**Requirements:**
• 1. List each country, region, or group of countries named in the passage on the East Asian economic miracle.
• 2. Answer these questions from the passage on the East Asian economic miracle, marking each answer with the matching letter:
(a) What did economists christen the East Asian economic performance?
(b) To what is that performance now widely recognized to be due?
(c) What were Soviet citizens asked to forgo in the interest of investment and growth of income?
• 3. From the passage on the East Asian economic miracle, reproduce the portion that begins at the words "Of course, the" and stops after "failure. (Page 63)".

**Selected text:**
══════════════════════════════

Of course, the trade strategy has to be put into the full context of other policies that enabled it to translate into gigantic growth-enhancing outcomes for the Far East and into tragic shortfall for India. To see this, consider the East Asian "miracle," as economists christened it: it is not surprising that the practitioners of the dismal science call a splendid economic performance a miracle! This spectacular performance was, it is widely recognized now, due to very high rates of productive investment almost unparalleled elsewhere. Sure enough, the Soviet-bloc countries had experienced similar rates of investment, but it had all turned out to unproductive investment. The "blood, seat, and tears" strategy of getting Soviet citizens to forgo consumption in the interest of investment and growth of income had proven to be a failure. (Page 63)

══════════════════════════════

**Stored data:**

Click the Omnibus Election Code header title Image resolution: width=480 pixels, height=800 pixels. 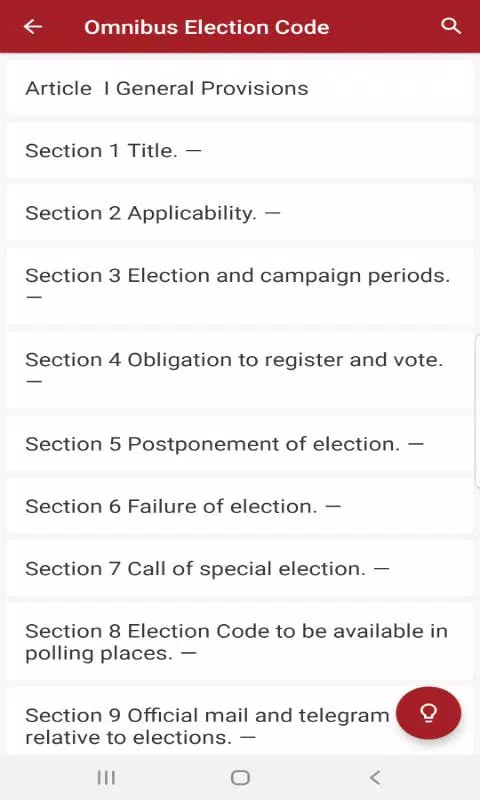[x=207, y=27]
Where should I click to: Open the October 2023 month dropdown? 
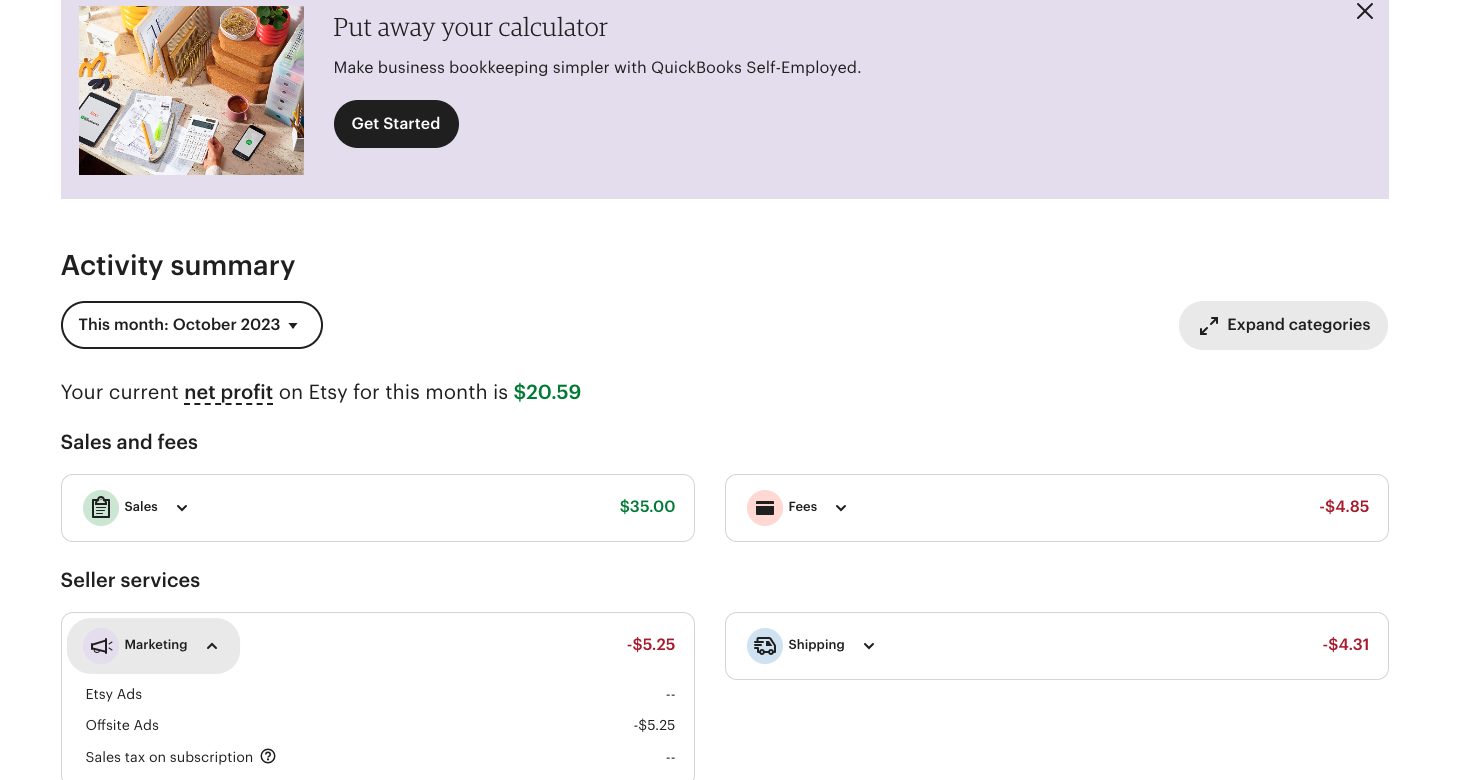coord(191,325)
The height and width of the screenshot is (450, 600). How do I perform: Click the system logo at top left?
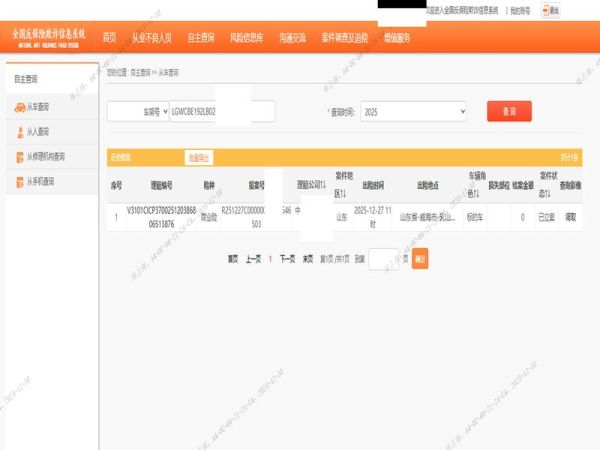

══════════════════════════════

**Outputs by task:**
• 1.
the Far East
India
East Asia
the Soviet-bloc countries

• 2.
(a) A "miracle."
(b) Very high rates of productive investment, almost unparalleled elsewhere.
(c) Consumption.

• 3.
Of course, the trade strategy has to be put into the full context of other policies that enabled it to translate into gigantic growth-enhancing outcomes for the Far East and into tragic shortfall for India. To see this, consider the East Asian "miracle," as economists christened it: it is not surprising that the practitioners of the dismal science call a splendid economic performance a miracle! This spectacular performance was, it is widely recognized now, due to very high rates of productive investment almost unparalleled elsewhere. Sure enough, the Soviet-bloc countries had experienced similar rates of investment, but it had all turned out to unproductive investment. The "blood, seat, and tears" strategy of getting Soviet citizens to forgo consumption in the interest of investment and growth of income had proven to be a failure. (Page 63)